Recalling this family he treated with some success and some failure, Kala says: “There are instances of mental illness running in the family, with the need to believe in the reality of others that you are physically and emotionally intertwined with. The delusion of Muslim men baying for blood and honour was passed down to the family like a cursed heirloom.”

Love and longing

Two curious stories, one from each side, show that, with the bloodshed a thing of the past, there remains longing for the other side even in next, current generations.

‘Love During Armistice’ is the touching tale of a Punjabi schoolboy in Shimla who sees Benazir Bhutto as she accompanies her father, President Zulfikar Ali Bhutto of Pakistan, for the Simla Summit of 1972. He loses his heart to her, and the obsession turns clinical as he pens letter after letter of love to her, much to the predicament of his teachers and parents.

From across the border we have ‘The Mad Prophesier’, in which Mr Haq, a mid-level executive in Lahore, has an incredible physical resemblance to actor Amitabh Bachchan, such that each time Bachchan falls ill, he too imagines himself grievously ill, and “recovers” when Bachchan does. The longest spell is when the actor is in coma after a fight scene has gone wrong, and Haq is almost fired from his job because he does not work for six months. Finally, Mr and Mrs Haq fly to Mecca to pray for Bachchan, so that Mr Haq can recover too!

Last word

Rulda Singh has the last word for the first story, thanks to a bit of fiction added by the writer as a literary device.

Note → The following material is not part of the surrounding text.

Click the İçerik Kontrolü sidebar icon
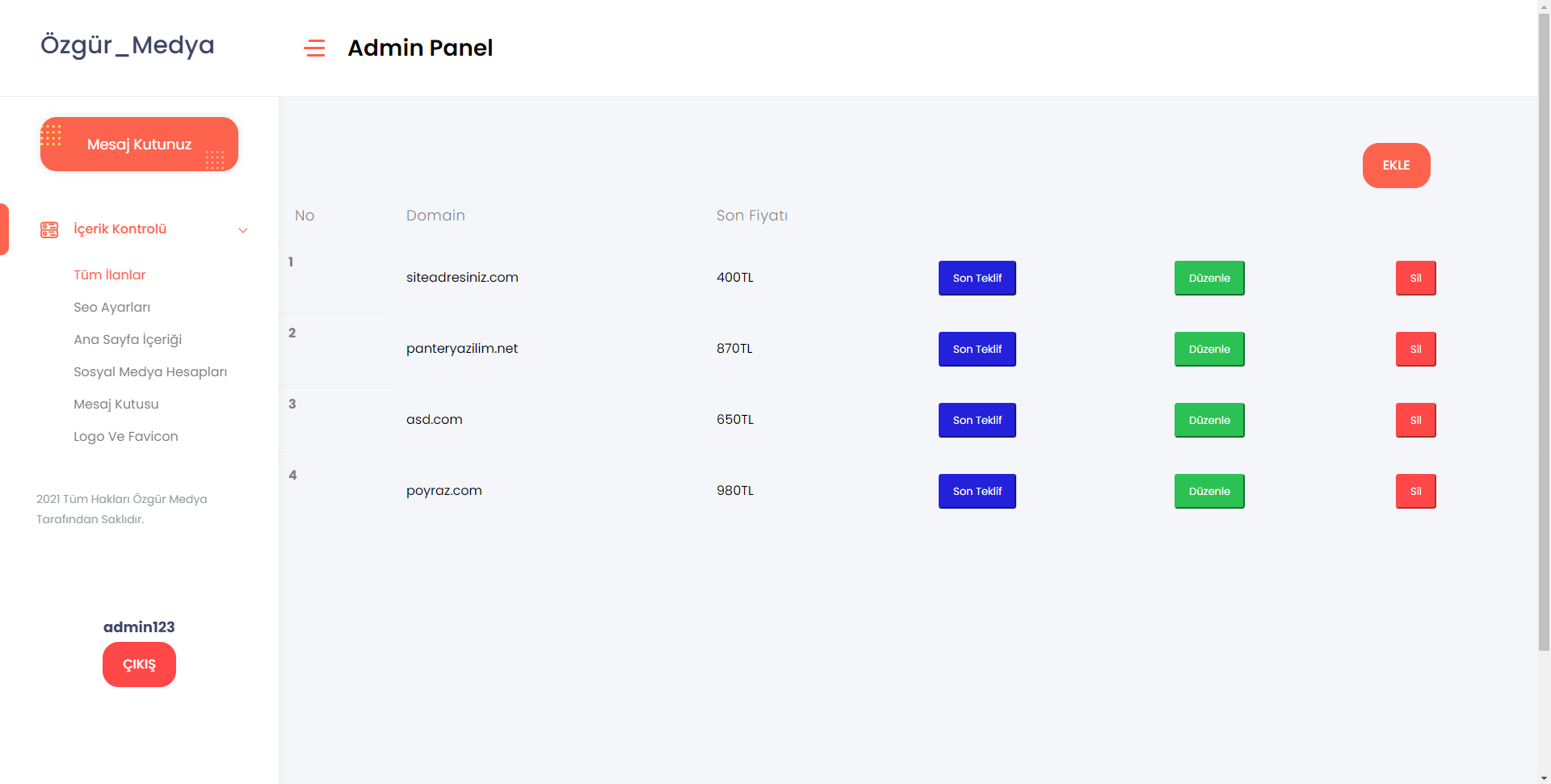Screen dimensions: 1551x784 49,230
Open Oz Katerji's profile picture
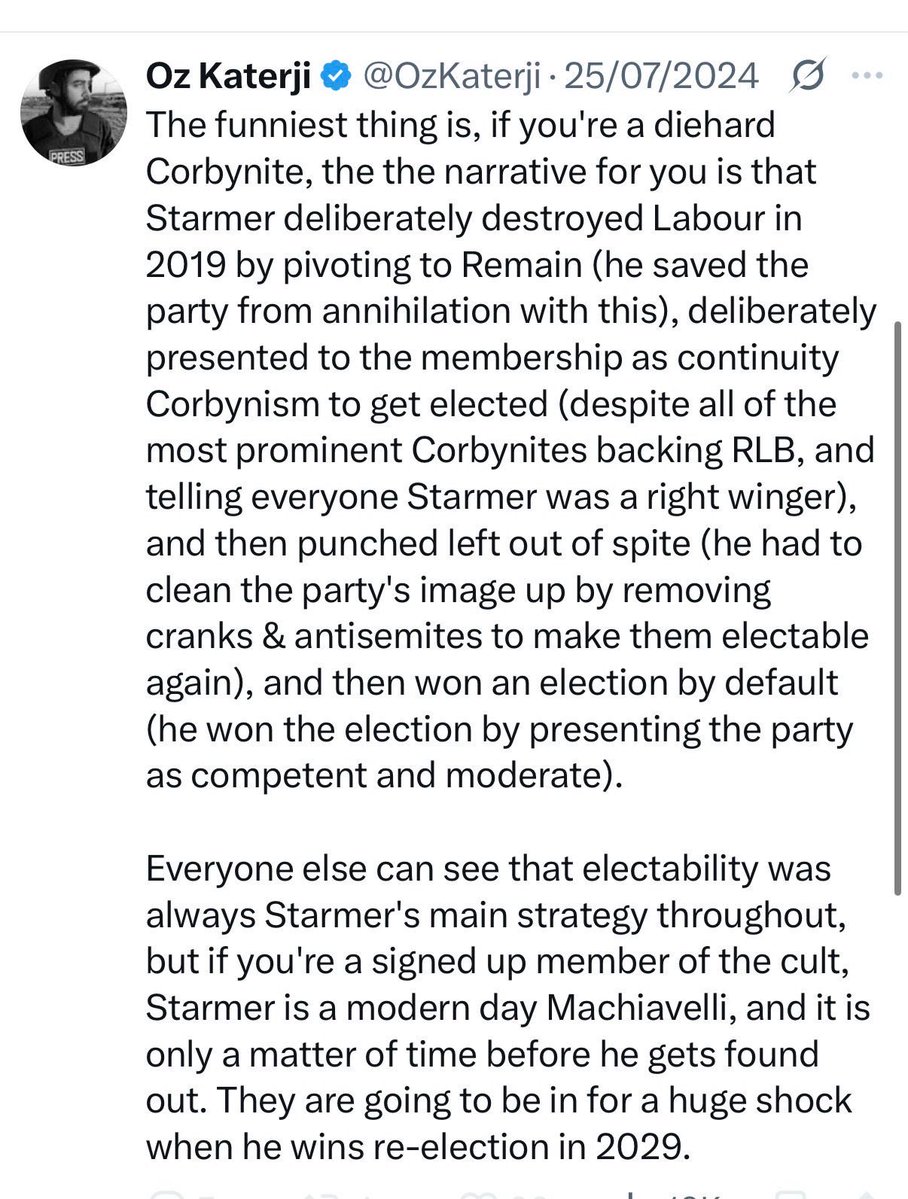This screenshot has width=908, height=1199. (73, 112)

When he is finally discharged from the Amritsar mental hospital in 1984, a Delhi-based nephew claims him. As he is being taken to Delhi by an assistant of the nephew in the November of that year, the killing of Sikhs is in progress as communal hatred has gripped the country after PM Indira Gandhi’s assassination. The young companion is killed, and Rulda is chased with the cry of “Another Sikh!”. Somehow he escapes the mobs and, panting, stops a cab to ask the driver, “Is there a mental hospital in the city?”